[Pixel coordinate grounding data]
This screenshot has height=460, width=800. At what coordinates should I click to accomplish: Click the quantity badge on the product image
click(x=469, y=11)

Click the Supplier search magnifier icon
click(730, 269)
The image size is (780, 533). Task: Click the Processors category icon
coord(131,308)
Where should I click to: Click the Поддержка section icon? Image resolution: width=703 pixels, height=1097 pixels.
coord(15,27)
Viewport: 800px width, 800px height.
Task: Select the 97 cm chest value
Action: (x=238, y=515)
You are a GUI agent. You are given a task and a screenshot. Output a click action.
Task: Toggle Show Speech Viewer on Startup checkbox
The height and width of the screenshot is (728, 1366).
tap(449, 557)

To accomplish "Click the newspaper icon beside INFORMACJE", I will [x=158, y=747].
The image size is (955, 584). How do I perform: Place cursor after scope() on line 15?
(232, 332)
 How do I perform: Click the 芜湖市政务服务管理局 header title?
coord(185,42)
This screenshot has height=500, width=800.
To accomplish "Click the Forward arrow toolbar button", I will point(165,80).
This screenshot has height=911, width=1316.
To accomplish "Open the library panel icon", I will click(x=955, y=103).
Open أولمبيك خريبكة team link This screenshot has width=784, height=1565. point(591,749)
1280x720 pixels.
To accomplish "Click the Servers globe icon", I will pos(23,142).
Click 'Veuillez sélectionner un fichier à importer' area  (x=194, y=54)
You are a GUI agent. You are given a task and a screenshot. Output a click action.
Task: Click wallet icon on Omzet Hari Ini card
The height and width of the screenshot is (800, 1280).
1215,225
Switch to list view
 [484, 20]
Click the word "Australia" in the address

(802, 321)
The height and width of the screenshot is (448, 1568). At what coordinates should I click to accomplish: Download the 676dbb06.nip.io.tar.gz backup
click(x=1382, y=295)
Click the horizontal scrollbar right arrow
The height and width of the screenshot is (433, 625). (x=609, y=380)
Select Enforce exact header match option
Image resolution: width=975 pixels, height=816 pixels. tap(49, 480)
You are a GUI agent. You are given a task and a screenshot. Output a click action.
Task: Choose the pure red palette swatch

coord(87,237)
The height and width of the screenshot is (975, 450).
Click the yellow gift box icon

> _EXERCISE PROMPT_
Reproduce all of the entries word for word. Omit nothing.

> _REPLY TO THE TASK_
This screenshot has height=460, width=800. At what coordinates should I click to accomplish: Click the quantity badge on the product image
click(x=469, y=11)

Click the Supplier search magnifier icon
click(730, 269)
The image size is (780, 533). Task: Click the Processors category icon
coord(131,308)
Where should I click to: Click the Поддержка section icon? Image resolution: width=703 pixels, height=1097 pixels.
coord(15,27)
Viewport: 800px width, 800px height.
Task: Select the 97 cm chest value
Action: (x=238, y=515)
You are a GUI agent. You are given a task and a screenshot. Output a click action.
Task: Toggle Show Speech Viewer on Startup checkbox
The height and width of the screenshot is (728, 1366).
tap(449, 557)

To accomplish "Click the newspaper icon beside INFORMACJE", I will [x=158, y=747].
The image size is (955, 584). How do I perform: Place cursor after scope() on line 15?
(232, 332)
 How do I perform: Click the 芜湖市政务服务管理局 header title?
coord(185,42)
This screenshot has height=500, width=800.
To accomplish "Click the Forward arrow toolbar button", I will point(165,80).
This screenshot has height=911, width=1316.
To accomplish "Open the library panel icon", I will click(x=955, y=103).
Open أولمبيك خريبكة team link This screenshot has width=784, height=1565. point(591,749)
1280x720 pixels.
To accomplish "Click the Servers globe icon", I will pos(23,142).
Click 'Veuillez sélectionner un fichier à importer' area  (x=194, y=54)
You are a GUI agent. You are given a task and a screenshot. Output a click action.
Task: Click wallet icon on Omzet Hari Ini card
The height and width of the screenshot is (800, 1280).
1215,225
Switch to list view
 [484, 20]
Click the word "Australia" in the address

(802, 321)
The height and width of the screenshot is (448, 1568). At what coordinates should I click to accomplish: Download the 676dbb06.nip.io.tar.gz backup
click(x=1382, y=295)
Click the horizontal scrollbar right arrow
The height and width of the screenshot is (433, 625). (x=609, y=380)
Select Enforce exact header match option
Image resolution: width=975 pixels, height=816 pixels. tap(49, 480)
You are a GUI agent. You are given a task and a screenshot. Output a click action.
Task: Choose the pure red palette swatch

coord(87,237)
The height and width of the screenshot is (975, 450).
Click the yellow gift box icon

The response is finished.